Sunday Highlights: An Aaron Copland piece, “Down a Country Lane,” performed by the Purdue Symphony Orchestra under Andrew King, opens the concert. Howard Hanson’s “Symphony No. 2” or “Romantic Symphony” is also featured.
Copland’s “Down and Country Lane” and the “Outdoor Overture,” performed by the Philharmonic Orchestra, represent the composer’s participation is a campaign called “American Music for American Youth.” It focused on optimistic compositions that would not only appeal to young people but could also be played by them. The Philharmonic also performs another Copland tune, “Saturday Night Waltz” from “Rodeo.”

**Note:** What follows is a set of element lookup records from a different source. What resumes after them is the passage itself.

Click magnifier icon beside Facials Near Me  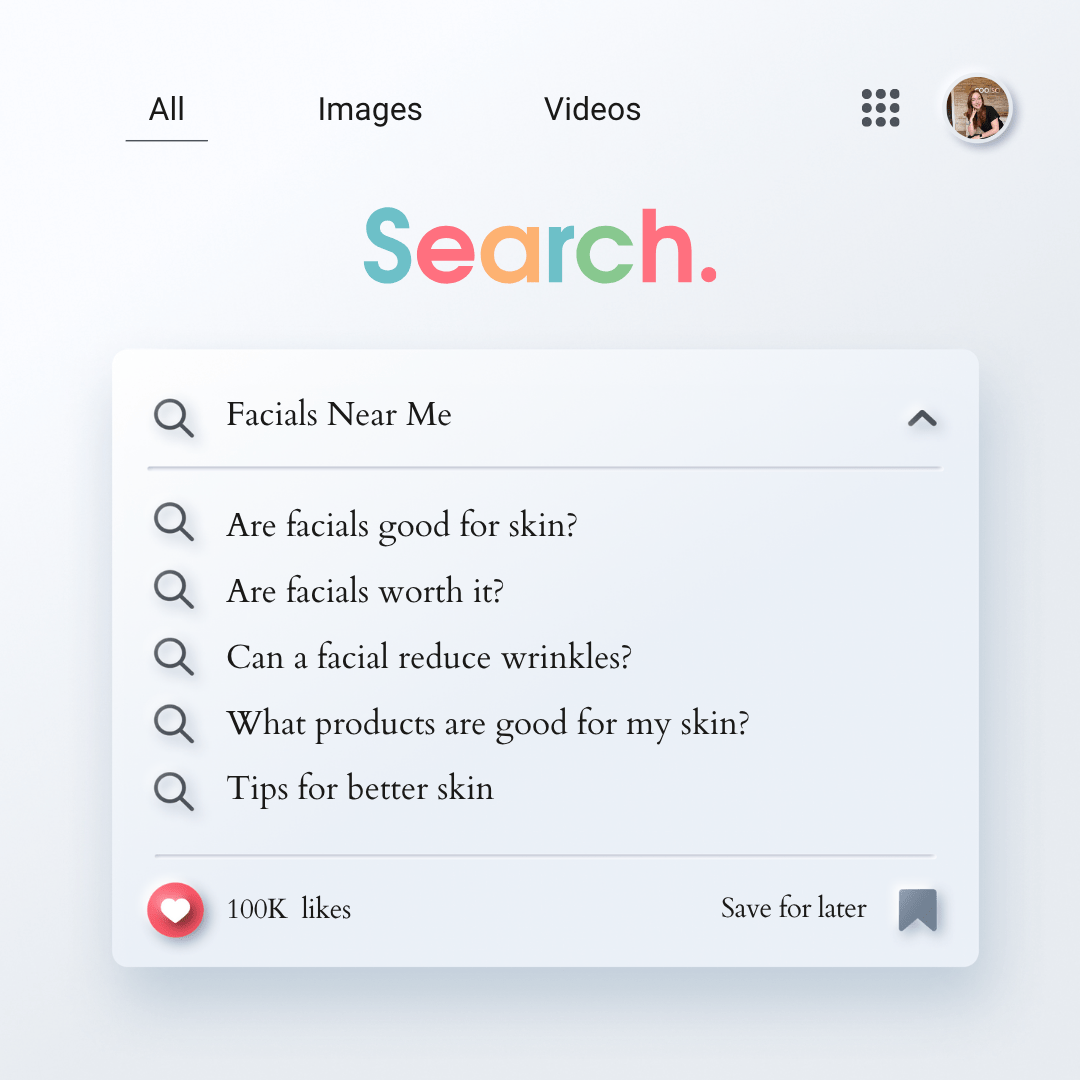tap(174, 418)
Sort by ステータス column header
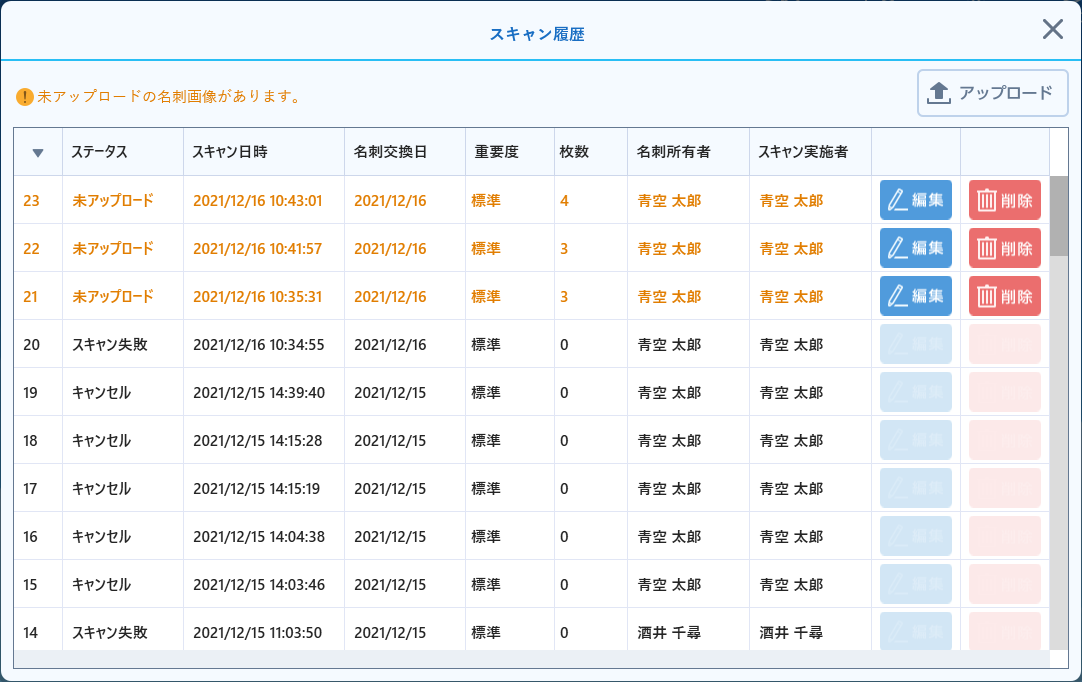Image resolution: width=1083 pixels, height=683 pixels. [100, 152]
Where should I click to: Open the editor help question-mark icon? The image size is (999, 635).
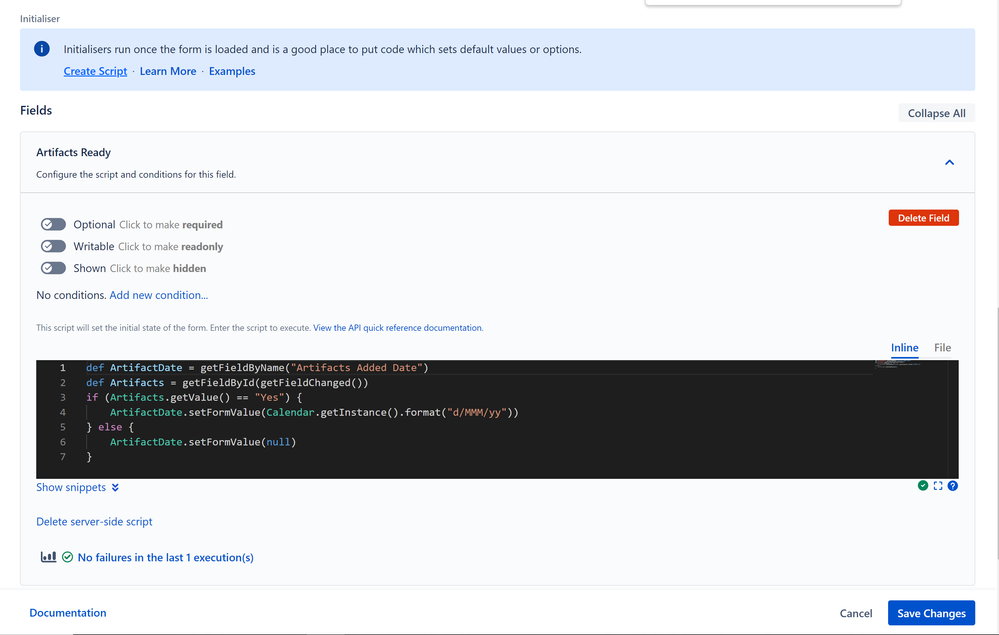[x=952, y=486]
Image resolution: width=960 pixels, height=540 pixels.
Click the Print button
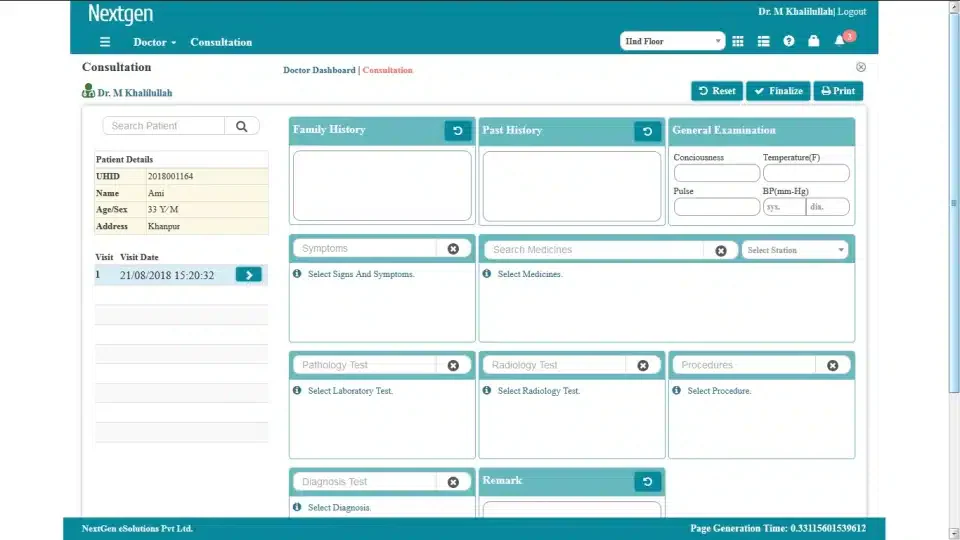pos(838,91)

Their featured piece is William Grant Still’s “Symphony No. 1” or “Afro American Symphony.” In 1931, the work became the first symphony by an African-American composer to be performed by a major symphony orchestra. Praised as a work of great originality, the Afro-American Symphony does borrow musical motifs; for example the use of a prominent Blues idiom in the first movement, quoting Gershwin’s “I Got Rhythm” in the scherzo, and repeatedly sounding a distinctive motive from Dvorak’s “New World Symphony” near the end of the hymn-based finale.
Works by American composers, including these works by Still and Copland, will be featured on summer 2011 concerts that are part of the orchestra’s trip to Europe.
The concert is sponsored by Purdue Bands & Orchestras.